1825. Auguste de Staël
Fils de la romancière et essayiste Madame de Staël, Auguste de Staël (1790-1827) doit, à l’âge de 15 ans, suivre sa mère dans son exil imposé par Napoléon. Il ne revient en France qu’en 1817. Il rejoint le comité de la Société biblique protestante de Paris dès sa fondation. Dans le combat des idées, en France et en Suisse, il milite pour la liberté religieuse, l’éducation et l’émancipation des classes pauvres.
Fervent propagateur de la Bible, il entreprend en 1825 une grande tournée dans le Midi et dans l’Ouest de la France pour encourager les sociétés auxiliaires et susciter les dons.

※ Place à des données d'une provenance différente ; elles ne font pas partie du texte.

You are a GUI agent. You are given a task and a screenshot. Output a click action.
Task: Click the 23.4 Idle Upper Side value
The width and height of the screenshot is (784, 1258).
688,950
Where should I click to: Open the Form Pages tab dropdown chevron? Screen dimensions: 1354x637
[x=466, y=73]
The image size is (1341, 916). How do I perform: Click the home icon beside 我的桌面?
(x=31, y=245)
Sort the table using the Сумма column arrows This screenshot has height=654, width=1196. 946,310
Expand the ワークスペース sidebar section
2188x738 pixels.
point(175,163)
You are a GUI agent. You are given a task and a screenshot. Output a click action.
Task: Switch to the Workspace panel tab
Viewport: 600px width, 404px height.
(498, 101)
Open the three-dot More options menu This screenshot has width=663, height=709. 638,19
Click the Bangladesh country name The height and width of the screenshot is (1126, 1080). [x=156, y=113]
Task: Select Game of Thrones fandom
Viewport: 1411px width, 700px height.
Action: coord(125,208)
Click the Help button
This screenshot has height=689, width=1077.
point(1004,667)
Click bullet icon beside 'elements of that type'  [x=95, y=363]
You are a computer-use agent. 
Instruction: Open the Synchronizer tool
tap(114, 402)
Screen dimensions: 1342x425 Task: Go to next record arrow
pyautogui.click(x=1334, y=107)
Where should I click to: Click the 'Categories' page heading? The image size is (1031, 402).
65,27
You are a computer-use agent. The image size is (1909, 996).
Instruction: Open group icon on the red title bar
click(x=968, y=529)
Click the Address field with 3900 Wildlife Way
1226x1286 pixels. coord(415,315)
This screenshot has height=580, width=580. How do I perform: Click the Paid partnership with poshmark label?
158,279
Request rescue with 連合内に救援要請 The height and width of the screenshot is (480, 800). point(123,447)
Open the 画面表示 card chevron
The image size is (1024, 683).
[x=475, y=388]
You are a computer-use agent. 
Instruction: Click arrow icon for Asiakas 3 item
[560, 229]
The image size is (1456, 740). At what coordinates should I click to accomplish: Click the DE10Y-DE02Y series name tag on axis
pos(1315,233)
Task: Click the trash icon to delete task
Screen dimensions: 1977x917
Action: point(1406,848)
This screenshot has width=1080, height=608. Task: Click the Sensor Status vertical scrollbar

Lors de son séjour à Nantes, il enquête sur la traite des esclaves, pourtant officiellement prohibée. Il rapporte comme preuves de ce trafic les chaînes et colliers qui servaient aux négriers. De retour à Paris, de Staël expose ces chaînes à la Chambre des pairs et rencontre diverses personnalités afin d’obtenir une abolition définitive. Sa lutte contre l’esclavage s’inspire du célèbre Wilberforce, parlementaire anglais abolitionniste et membre fondateur de la Société biblique britannique et étrangère. Elle s’exerce à travers la Société de la Morale chrétienne (1821) dont de Staël est co-fondateur. Tocqueville, Thiers et Lamartine en feront aussi partie.
Promis à un bel avenir politique, il meurt prématurément à l’âge de 37 ans.